Da “Il
progetto meglio del risultato: la vita è tutta un rendering” di Alessandro
Robecchi, su “il Fatto Quotidiano” del 25 di giugno 2015: (…). Visto con il senno di poi
(che è il senno di oggi), di tutto il renzismo applicato che subiamo ogni
giorno era meglio il rendering. Si mostravano skyline pulitissimi e fascinosi,
rottamazioni implacabili della “vecchia politica” (uff!) e generazioni che
ricominciavano a vedere il loro futuro. Poi, uscendo dalla simulazione grafica,
ci si ritrova con i De Luca ineleggibili ma eletti, per fare solo un caso di
scuola (ma sarebbero numerosi). Nel rendering del Jobs act si vedevano precari
che acquisivano diritti impensabili, garanzie per i lavoratori atipici,
prospettive per precari prima inimmaginabili. Poi, a cantiere finito e nastro
tagliato, ci si trova con i lavoratori spiati, occupazione che non cresce, e i
precari sono ancora quasi tutti lì, a fare un coro di voci stanche che dice:
“Eccheccazzo, era meglio il rendering”. Con la burbanzosa arroganza di chi ha
studiato più Jeeg Robot che Gramsci, persino Matteo Renzi lo ammette: il Renzi
Uno (lui e i suoi pards che attaccano la diligenza) era meglio del Renzi Due
(lui che governa in piena continuità con la politica precedente). Insomma,
anche di Renzi, e per ammissione dello stesso Renzi, “era meglio il rendering”.
Da “Contrordine,
compagni. L’abolizione dell’Imu non è più una vaccata” di Alessandro
Robecchi, su “il Fatto Quotidiano” del 22 di luglio 2015: (…). …il renzismo come
continuazione del berlusconismo con altri mezzi. Oppure, più raffinata ipotesi:
il berlusconismo come spossante, interminabile prova generale dello spettacolo
con cui va in scena Matteo. Accecati, applaudono anche giornaloni e
telegiornali. Gente che solitamente geme come l’albero di un veliero al solo
nominare un aumento del deficit. E ora, invece, un coro di hurrà. Poi meno
tasse per chi, per cosa, a favore di chi, per tagliare quali servizi,
ovviamente non si dice, il capo dei pirati annuncia che troverà un tesoro, e
nessuno della ciurma che gridi: “Prima vediamolo!” Ma passi, non ha senso
criticare la propaganda. Più divertente andare a leggere cosa dicevano i
plaudenti renzisti delle prime file quando la pièce del “Meno tasse per tutti”

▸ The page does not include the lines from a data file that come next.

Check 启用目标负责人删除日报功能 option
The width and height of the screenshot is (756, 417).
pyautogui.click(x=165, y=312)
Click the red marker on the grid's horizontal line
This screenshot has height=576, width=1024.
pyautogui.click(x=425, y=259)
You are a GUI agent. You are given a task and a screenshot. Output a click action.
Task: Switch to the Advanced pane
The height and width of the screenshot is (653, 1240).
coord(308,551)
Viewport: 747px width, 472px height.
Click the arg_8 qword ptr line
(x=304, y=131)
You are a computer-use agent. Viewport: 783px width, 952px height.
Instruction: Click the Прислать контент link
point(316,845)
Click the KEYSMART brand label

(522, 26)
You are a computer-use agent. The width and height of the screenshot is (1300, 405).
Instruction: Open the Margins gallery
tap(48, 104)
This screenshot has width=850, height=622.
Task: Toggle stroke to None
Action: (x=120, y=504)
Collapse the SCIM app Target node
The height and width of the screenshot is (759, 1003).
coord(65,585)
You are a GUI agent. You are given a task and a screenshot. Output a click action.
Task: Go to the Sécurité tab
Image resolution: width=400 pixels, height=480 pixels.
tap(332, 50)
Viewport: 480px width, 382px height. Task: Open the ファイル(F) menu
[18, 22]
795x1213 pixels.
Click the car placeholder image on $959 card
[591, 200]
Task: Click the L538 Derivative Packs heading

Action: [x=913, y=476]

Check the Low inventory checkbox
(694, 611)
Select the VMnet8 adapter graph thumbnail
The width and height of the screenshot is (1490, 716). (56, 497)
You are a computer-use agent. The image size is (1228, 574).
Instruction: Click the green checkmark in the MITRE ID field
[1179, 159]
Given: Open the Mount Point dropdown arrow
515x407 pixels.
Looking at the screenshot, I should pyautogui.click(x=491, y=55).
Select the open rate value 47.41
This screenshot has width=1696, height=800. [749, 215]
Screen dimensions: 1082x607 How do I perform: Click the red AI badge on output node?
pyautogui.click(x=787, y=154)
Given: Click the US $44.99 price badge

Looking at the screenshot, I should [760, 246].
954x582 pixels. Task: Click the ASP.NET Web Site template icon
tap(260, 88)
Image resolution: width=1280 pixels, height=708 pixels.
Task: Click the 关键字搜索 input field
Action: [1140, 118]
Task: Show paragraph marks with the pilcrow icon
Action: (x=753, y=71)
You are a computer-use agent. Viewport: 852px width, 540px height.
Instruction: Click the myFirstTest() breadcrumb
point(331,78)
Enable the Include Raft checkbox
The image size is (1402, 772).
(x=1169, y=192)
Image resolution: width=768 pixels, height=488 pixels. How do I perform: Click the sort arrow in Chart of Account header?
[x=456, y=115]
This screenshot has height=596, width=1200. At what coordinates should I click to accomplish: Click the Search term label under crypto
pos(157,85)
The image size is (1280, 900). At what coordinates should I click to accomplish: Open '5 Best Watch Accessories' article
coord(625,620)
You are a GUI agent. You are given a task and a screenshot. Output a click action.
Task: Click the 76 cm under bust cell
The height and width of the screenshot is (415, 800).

la recitava l’unto dal Signore. Dai pacati giudizi politici di Finocchiaro
(“L’abolizione totale dell’Imu sulla prima casa non sarebbe misura utile al
paese”), all’intervento alla Camera del dem Fanucci (“Abolizione totale
dell’Imu grave errore”), fino all’immancabile Dario Nardella (“Tutta
quest’euforia sull’abolizione dell’Imu mi pare esagerata. Prima capiamo bene a
quale prezzo la togliamo”). Spettacolo. E fin qui i politici. Perché poi al
coro si aggiungevano gli agit-prop a tassametro, capaci di concedersi ben altre
licenze poetiche, come il “comunicatore” Francesco Nicodemo, sempre lui, the
genius: “Povertà disperazione disoccupazione e noi parliamo dell’Imu.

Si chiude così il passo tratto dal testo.